TERNEUZEN, Netherlands — Five people were slightly injured when a Viking River Cruises ship collided with a petroleum tanker in the North Sea near the Netherlands, according to the Zeeland Safety Region. A crew member of the cruise ship was taken to the hospital for evaluation, according to investigators.
The Viking Idun collided with the ship around midnight local time near the port Terneuzen in the Netherlands, which is located in the province of Zeeland.
Both ships were damaged, but the damage was above the water line, so neither ship was in danger of sinking, according to tweets from the safety region.
A Colorado woman posted photos and videos of the damaged ship on Facebook. According to her post, they were on the Tulips and Windmills cruise, which starts and ends in Amsterdam.
The tanker was loaded with petroleum and was on its way to Antwerp, Belgium. No one on that ship was hurt, the Zeeland Safety Agency said.
The ships were escorted to the port and were expected to be inspected in the morning to determine whether they would be able to continue their journeys.
The Idun is a 442-foot long river cruise ship, according to boat tracking website MarineTraffic.
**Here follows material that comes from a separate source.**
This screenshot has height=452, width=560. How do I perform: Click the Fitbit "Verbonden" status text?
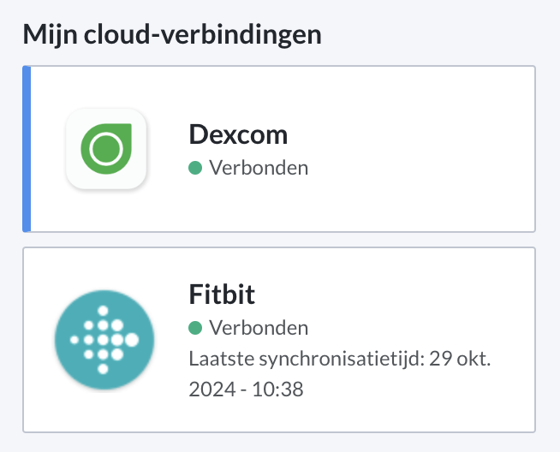259,328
It's more of a riverboat than a massive luxury cruise liner. The Idun takes passengers down European rivers. There were only 171 passengers and 44 crew members on board.
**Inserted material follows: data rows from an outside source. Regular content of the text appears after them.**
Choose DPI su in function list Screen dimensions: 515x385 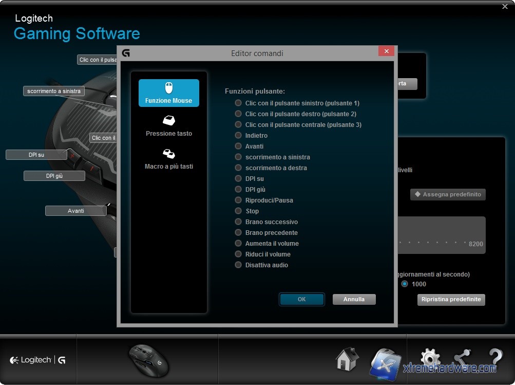click(x=238, y=179)
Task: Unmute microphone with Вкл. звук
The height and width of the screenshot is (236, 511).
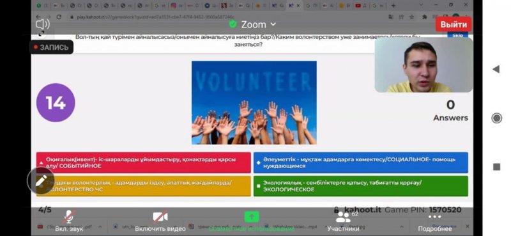Action: click(x=69, y=221)
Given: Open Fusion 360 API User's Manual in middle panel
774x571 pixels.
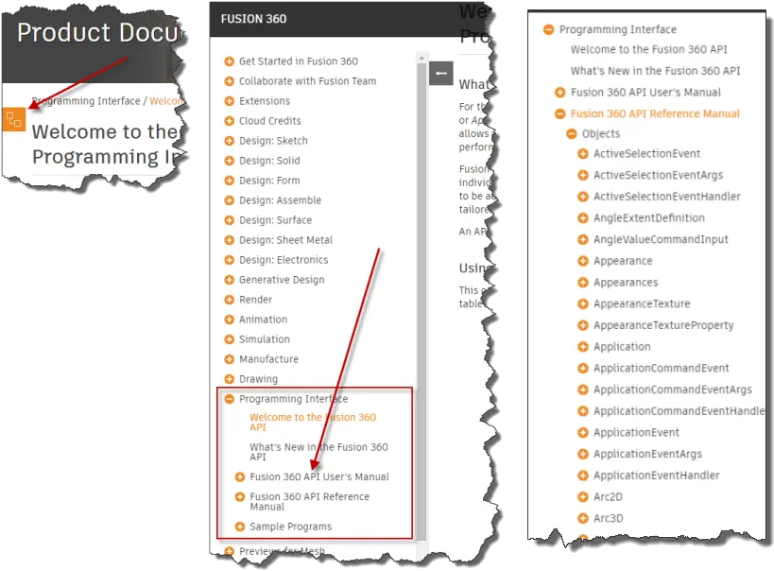Looking at the screenshot, I should coord(318,476).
According to MarineTraffic, the tanker the Idun collided with, the Chemical Marketer, was en route from Turkey to Antwerp. The Chemical Marketer weighs over 18 million pounds and is 440 feet long.
Viking Cruises gave 9NEWS a statement at 1:30 p.m. acknowledging the crash. According to the statement, no guests were injured. The Zeeland Safety Region statement that five people were hurt on the Idun did not specify if those people were crew or passengers.
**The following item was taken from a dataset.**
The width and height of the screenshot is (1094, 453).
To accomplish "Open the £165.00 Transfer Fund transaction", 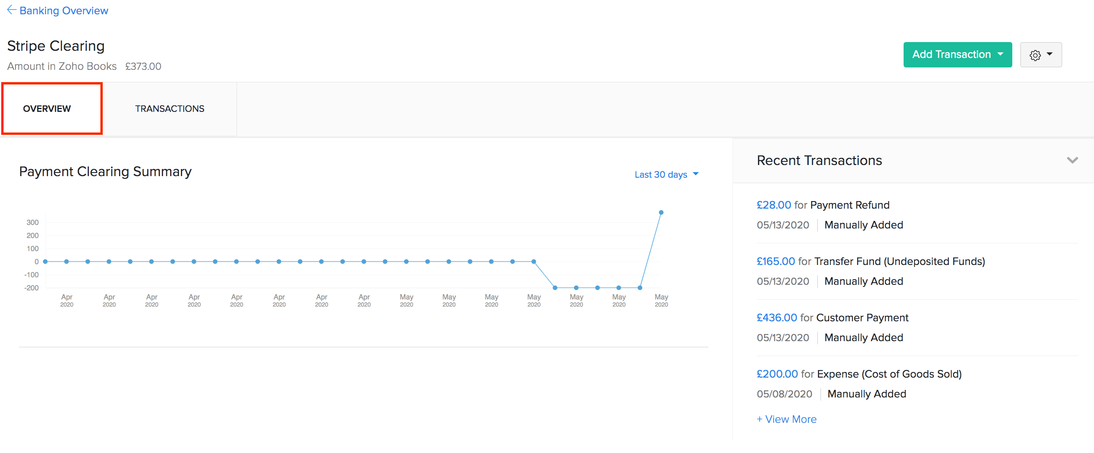I will click(775, 262).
The Idun was on its way to Ghent from Antwerp - a journey of about 40 miles.
"The [Idun] sustained some damage near the bow and is currently docked in Terneuzen with all guests," the statement reads. "While damage of the ship is being assessed, guests will continue with a modified version of the itinerary."
The company said they hope to have the ship ready for re-launch April 4.
Late last month, a Viking Sky cruise ship had engine trouble off the western coast of Norway. Afraid of dashing up on the rocks, it anchored amid heavy seas and high winds and evacuated the more than 1,300 people on board.
Steve and Shelly Eitel of Roxborough Park were two of the more than a hundred people rescued from that ship.
"We went flying on our couches and chairs to the other side of the deck," Shelly Eitel said. "I mean we lost our food obviously, but everything was going everywhere."